Richard and his cavalrymen then ran into a manoeuvre and military technology they hadn’t seen before. This was a formation of Swiss-trained French pikemen whom Henry had hired, with a loan from the French king. As Richard’s horsemen began their charge, the pikemen withdrew and regrouped around Henry, setting up three rows of pike steel. It was this which broke Richard’s cavalry charge, and formed an effective bodyguard. Even so, Richard got to Henry’s battlefield standard, cutting it down and the standard-bearer with it. Richard was within feet of Henry, just beyond sword range, when Henry’s cavalry arrived in the rear of Richard’s knights. At that point, the battle could have gone either way, depending on which man, Richard or Henry, was killed first. Henry was the lucky one.

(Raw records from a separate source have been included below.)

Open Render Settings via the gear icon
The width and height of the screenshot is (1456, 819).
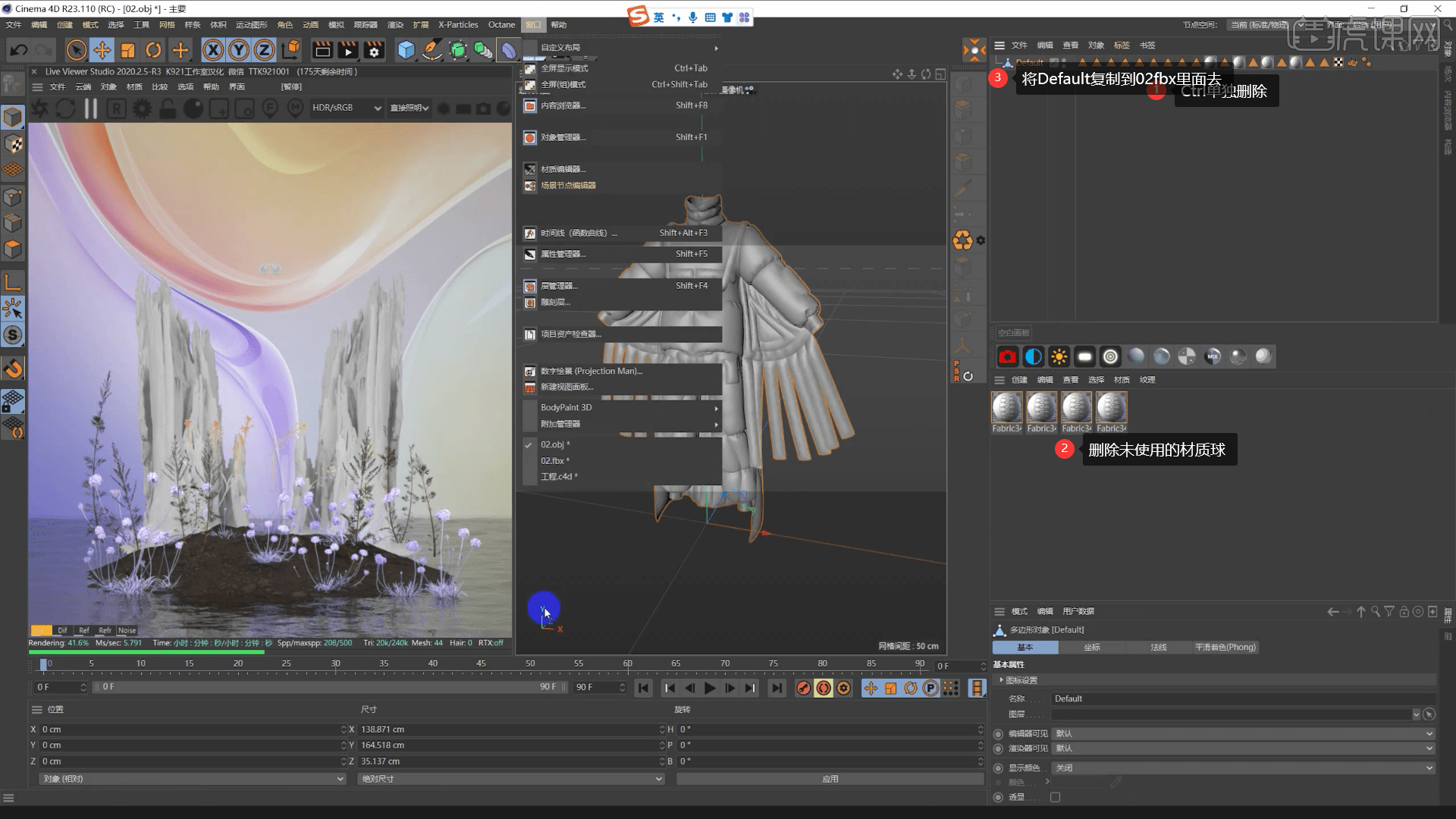click(374, 51)
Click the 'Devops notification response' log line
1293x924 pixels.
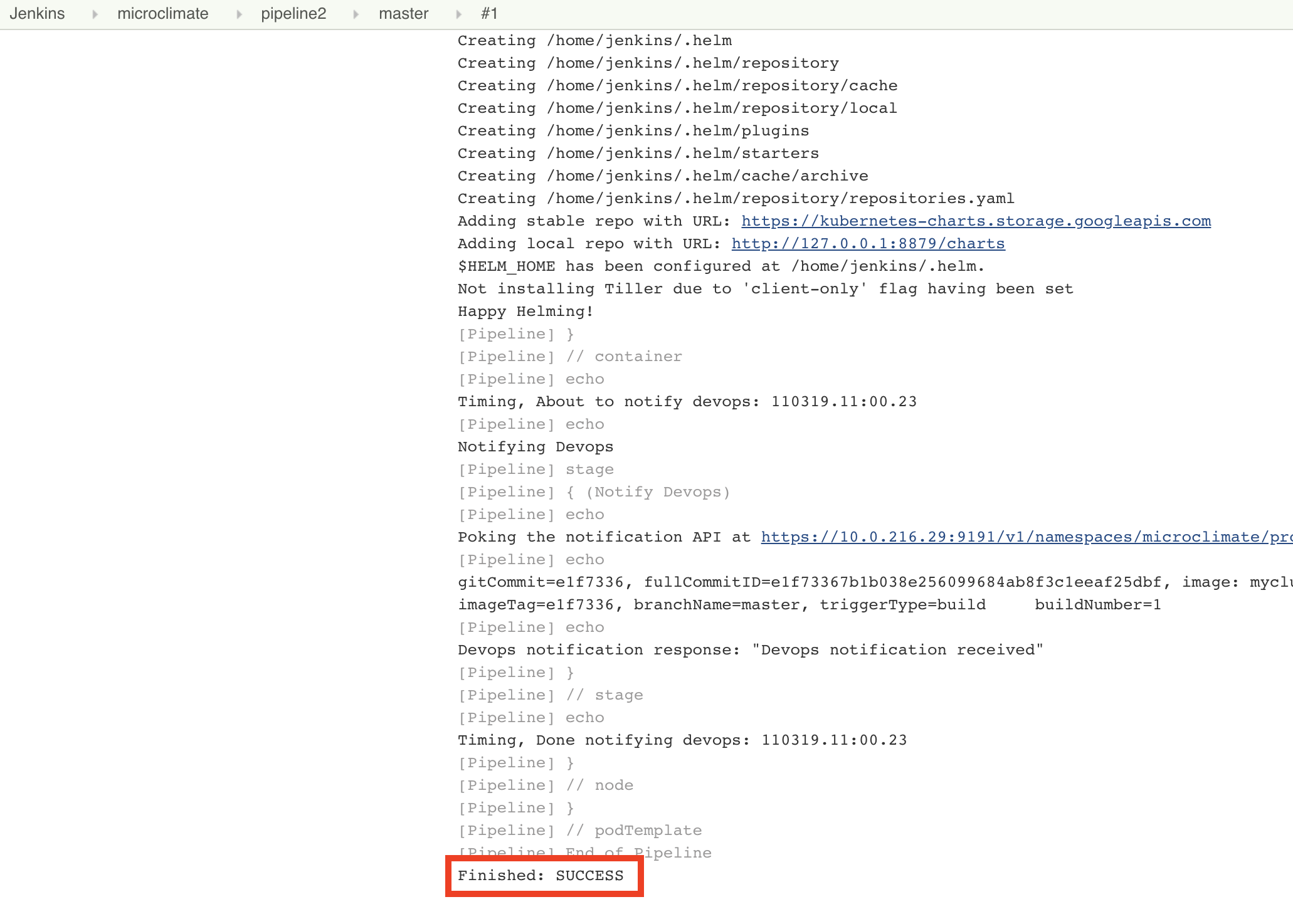pyautogui.click(x=750, y=650)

The winner started the war crime story immediately – medieval bellingcat. Henry decided to strip Richard’s body; mutilate it; display it tied over the back of a horse which was led into the nearest big town; then disposed of in an unmarked grave. Henry’s portraits were touched up; Richard’s portraits disfigured; for details, read this. The recent recovery of Richard’s grave, coffin and remains has begun to improve the credibility of the evidence of what really happened.

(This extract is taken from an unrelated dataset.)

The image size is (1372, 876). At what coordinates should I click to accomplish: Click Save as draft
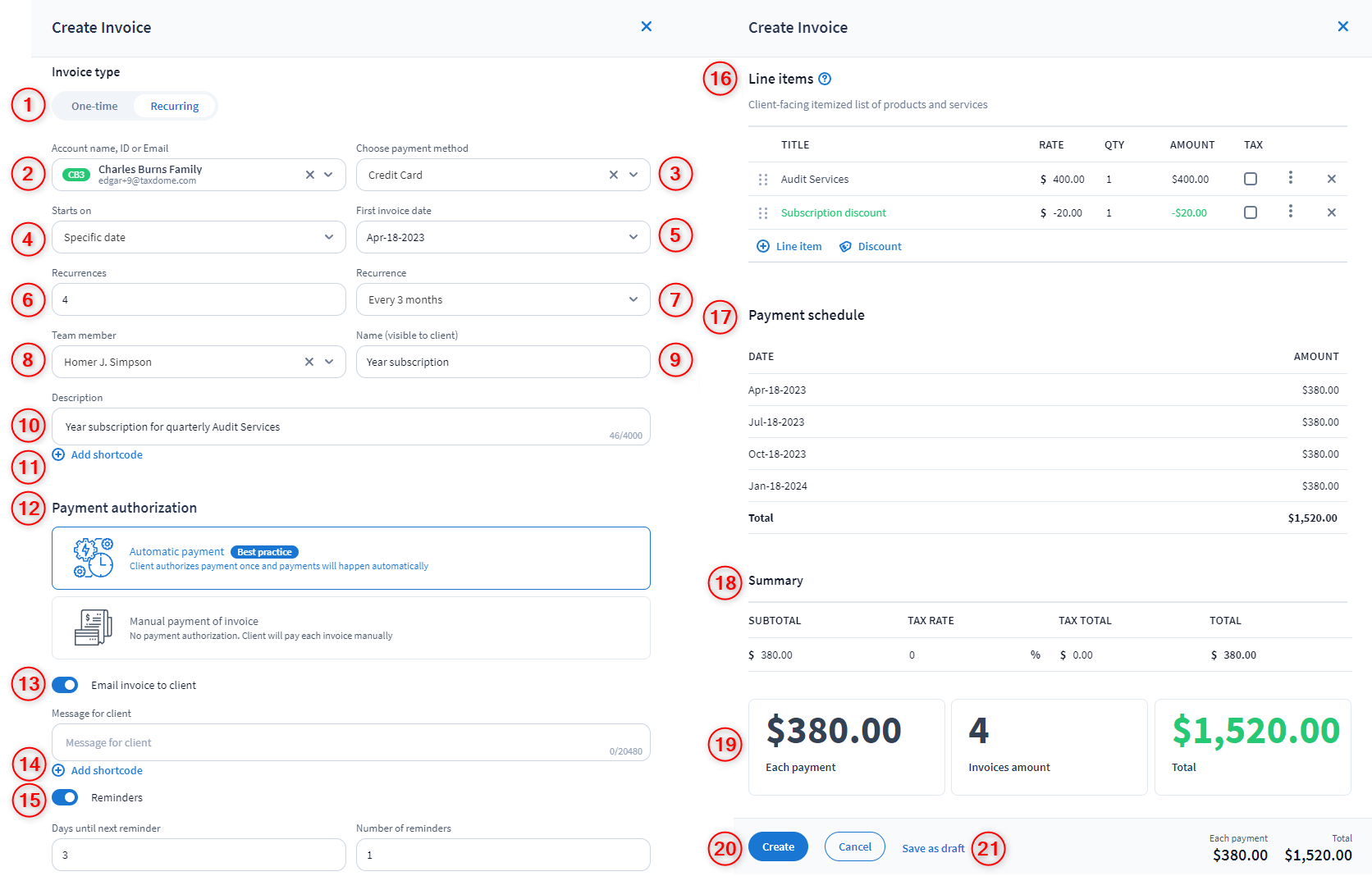933,848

There’s plenty of time for the truth to win out, though Shakespeare’s version is still a best-seller, and most Englishmen want to believe nonsense about the last of the Tudors, Elizabeth the First, Good Queen Bess. It will take more than Black Adder to right her wrongs.
Rowan Atkinson (right) plays nobleman courtier to the corrupt and madly capricious
queen whose misconduct was much worse than even the comedy allows. View this; then
read this new history of what really happened by John Guy.
So let’s not sit upon the ground and tell sad stories of the death of kings; how some have been deposed; some slain in war. If you aren’t German, not enough time has gone by decide whether the bombing of Dresden (lead image, 2) was an Anglo-American war crime. So too the Battle of Aleppo, which marks the victory of the government of Bashar al-Assad.
In case, dear reader, you feel too tender and too sore towards these events, wait then for five hundred or a thousand years. In the meantime, the significance of the Battle of Aleppo cannot be missed. There is a winner and there’s a loser. Luck and info-war have had had nothing to do with it.